The number was provided by the Department of Veterans Affairs, 103 years after the Armistice.

“The average yearly payment is $10,757 or about $896 per month,” the department said in a statement.

Payments related to First World War service were paid in all provinces though the largest group of beneficiaries numbered eight in Ontario and seven in BC.

The average age of the beneficiary is 96.

Total disability pension expenditures were $311,953 a year.

“There are no widows or orphans receiving Veterans Affairs Canada disability benefits showing in our data that relate to service that predates the First World War,” the department said.

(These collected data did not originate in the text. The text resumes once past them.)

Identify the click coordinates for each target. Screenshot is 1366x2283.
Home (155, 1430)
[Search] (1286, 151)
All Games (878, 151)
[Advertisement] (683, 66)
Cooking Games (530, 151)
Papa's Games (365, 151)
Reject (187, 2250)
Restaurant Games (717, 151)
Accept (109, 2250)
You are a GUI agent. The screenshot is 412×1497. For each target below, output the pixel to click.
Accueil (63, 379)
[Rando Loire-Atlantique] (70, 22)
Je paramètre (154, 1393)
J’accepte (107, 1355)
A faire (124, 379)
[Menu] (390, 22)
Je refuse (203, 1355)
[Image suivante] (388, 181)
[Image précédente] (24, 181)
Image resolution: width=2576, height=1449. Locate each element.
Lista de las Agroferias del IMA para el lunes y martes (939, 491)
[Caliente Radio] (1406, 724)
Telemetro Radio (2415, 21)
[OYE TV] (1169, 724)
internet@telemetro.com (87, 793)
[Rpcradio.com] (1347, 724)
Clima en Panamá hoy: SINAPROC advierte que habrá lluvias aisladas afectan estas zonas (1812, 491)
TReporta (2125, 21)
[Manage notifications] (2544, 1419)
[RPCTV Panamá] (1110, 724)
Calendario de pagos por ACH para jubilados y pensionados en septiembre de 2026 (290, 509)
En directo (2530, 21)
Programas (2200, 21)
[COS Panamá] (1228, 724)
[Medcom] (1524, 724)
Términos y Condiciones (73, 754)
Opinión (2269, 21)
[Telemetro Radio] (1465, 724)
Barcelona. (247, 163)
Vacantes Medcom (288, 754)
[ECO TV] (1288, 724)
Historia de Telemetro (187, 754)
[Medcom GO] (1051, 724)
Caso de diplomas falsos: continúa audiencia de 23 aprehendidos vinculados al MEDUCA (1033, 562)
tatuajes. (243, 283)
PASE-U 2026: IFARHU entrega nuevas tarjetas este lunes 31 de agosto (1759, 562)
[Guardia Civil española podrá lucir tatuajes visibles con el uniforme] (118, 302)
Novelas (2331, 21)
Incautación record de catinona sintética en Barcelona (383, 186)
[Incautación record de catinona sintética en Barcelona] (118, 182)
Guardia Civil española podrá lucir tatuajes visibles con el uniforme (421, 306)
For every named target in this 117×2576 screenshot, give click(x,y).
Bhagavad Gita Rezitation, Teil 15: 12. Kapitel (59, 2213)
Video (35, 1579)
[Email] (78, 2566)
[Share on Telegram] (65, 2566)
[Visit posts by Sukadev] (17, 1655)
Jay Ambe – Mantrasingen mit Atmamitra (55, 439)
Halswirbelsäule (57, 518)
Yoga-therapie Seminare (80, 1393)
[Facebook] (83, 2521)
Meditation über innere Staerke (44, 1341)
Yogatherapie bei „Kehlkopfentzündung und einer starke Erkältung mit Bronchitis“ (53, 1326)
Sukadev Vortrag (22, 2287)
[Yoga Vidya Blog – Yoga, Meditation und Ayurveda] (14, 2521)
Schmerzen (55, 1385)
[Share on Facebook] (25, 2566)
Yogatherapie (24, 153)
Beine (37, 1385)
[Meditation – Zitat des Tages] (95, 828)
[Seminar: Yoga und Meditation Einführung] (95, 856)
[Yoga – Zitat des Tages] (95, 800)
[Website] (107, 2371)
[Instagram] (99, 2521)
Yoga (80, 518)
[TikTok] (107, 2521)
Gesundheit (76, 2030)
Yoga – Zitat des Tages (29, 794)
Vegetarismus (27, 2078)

The last surviving member of the Canadian Expeditionary Force, John Babcock of Spokane, Wash., died in 2010 at age 109. Babcock volunteered with the 146th Battalion as a schoolboy and never saw combat.

Canada’s last highly decorated First War survivor, Milton Gregg of King’s County, N.B., died in 1978 at age 85. Gregg was awarded the Victoria Cross in 1918 for leading a raid on a German trench near Cambrai, France. He later served as Liberal Minister of Veterans Affairs and president of the University of New Brunswick.

Canada’s contingent of Second World War veterans is declining at the rate of about 4,700 a year, by official estimate.

“By the year 2030 there are expected to be fewer than 500 Second World War veterans living in Canada,” wrote staff.

Canada’s last Victoria Cross winner, Smokey Smith of Vancouver, died in 2005. Smith was cited for conspicuous bravery in the 1944 Italian campaign.

“With the eventual passing of the last living witnesses of the Second World War, there will be no one left to tell us first-hand about this defining time in our history,” the department said in an earlier statement.

“It becomes our duty, more than ever, to remember and honour their great sacrifices and their great achievements.”

Other old soldiers were George Ives of Aldergrove, B.C., last Canadian veteran of the 1899 Boer War. Ives died in 1993 at age 111. He had enlisted as a teenager and was the last living recipient of the Queen Victoria Medal.

Dr. Henry Boyd of Bobcaygeon, Ont., the last survivor of the 1885 Northwest Rebellion, died in 1959. He was 96.

Robert Reesor of Markham, Ont., last veteran of the 1866 Fenian Raids with the York Rangers, lived to 102 in 1944., Hiram Conk of Oneida, New York, last old soldier from the War of 1812, died in 1905. He was 105.